Pour une TPE de moins de 10 salariés, sans ERP, dans 80 % des cas, la facturation s’établit avec un logiciel de bureautique. Dans ce cadre-là, l’expert-comptable sera amené à former les employés de la TPE, à les accompagner. Comme pour la télé-procédure, il va souvent faire pour eux, parce qu’ils ne connaissent pas toujours les bons formats pour leurs propres clients et pour l’administration fiscale. Il existe dans cette transition un enjeu de modernisation de la gestion à faire assimiler. Les TPE brassent souvent de tout petits volumes, en moyenne 100 factures clients par an. 100 en émission, 200 en réception, les quantités ne justifient donc pas que les dirigeants s’équipent de logiciels spécialisés. Pour leurs experts-comptables, se dresse ainsi à l’horizon une intense période de pédagogie. Une TPE n’est pas obligée de passer par un expert-comptable, bien entendu.

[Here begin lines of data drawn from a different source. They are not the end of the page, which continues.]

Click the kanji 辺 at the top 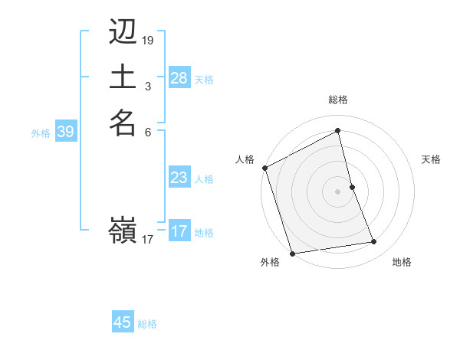pos(123,32)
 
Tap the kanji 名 pos(123,122)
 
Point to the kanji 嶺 pos(123,231)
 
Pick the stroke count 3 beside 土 pos(147,86)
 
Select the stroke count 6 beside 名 pos(147,131)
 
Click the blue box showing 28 pos(179,78)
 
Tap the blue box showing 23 pos(179,178)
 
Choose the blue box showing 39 pos(65,132)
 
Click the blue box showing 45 pos(123,322)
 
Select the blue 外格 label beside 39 pos(41,133)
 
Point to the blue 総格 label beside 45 pos(147,324)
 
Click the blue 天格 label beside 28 pos(204,79)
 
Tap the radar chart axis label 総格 pos(338,100)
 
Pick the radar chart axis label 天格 pos(431,159)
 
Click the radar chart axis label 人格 pos(245,159)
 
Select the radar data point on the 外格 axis pos(292,254)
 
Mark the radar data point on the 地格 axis pos(374,242)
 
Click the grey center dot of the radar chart pos(338,191)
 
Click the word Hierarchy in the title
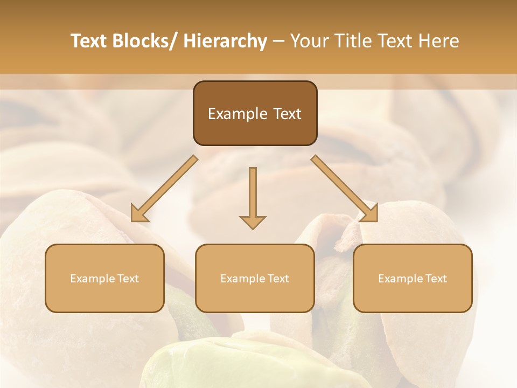click(x=225, y=41)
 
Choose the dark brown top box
click(x=255, y=113)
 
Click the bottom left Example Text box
click(x=104, y=278)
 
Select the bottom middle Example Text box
click(x=255, y=278)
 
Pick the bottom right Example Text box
click(x=413, y=278)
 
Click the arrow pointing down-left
click(x=165, y=189)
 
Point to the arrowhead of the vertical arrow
click(x=253, y=221)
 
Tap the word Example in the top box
click(x=237, y=114)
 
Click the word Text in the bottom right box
click(x=435, y=279)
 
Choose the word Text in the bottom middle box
click(x=278, y=279)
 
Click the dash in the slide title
click(x=278, y=41)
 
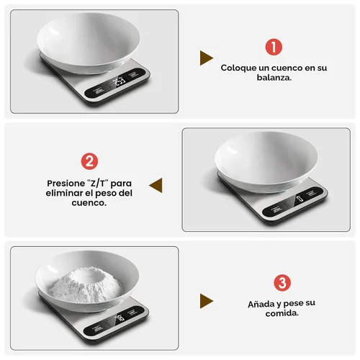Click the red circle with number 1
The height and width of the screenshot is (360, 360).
(x=274, y=48)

Elle pourra utiliser la plateforme publique en ligne et ressaisir les informations ou transmettre les factures directement si elle dispose des outils nécessaires. Pour éviter la ressaisie, il lui faudra néanmoins se munir d’un logiciel adéquat ou passer par une plateforme partenaire payante. Cette dernière transmettra les factures aux clients et les informations obligatoires à l’administration.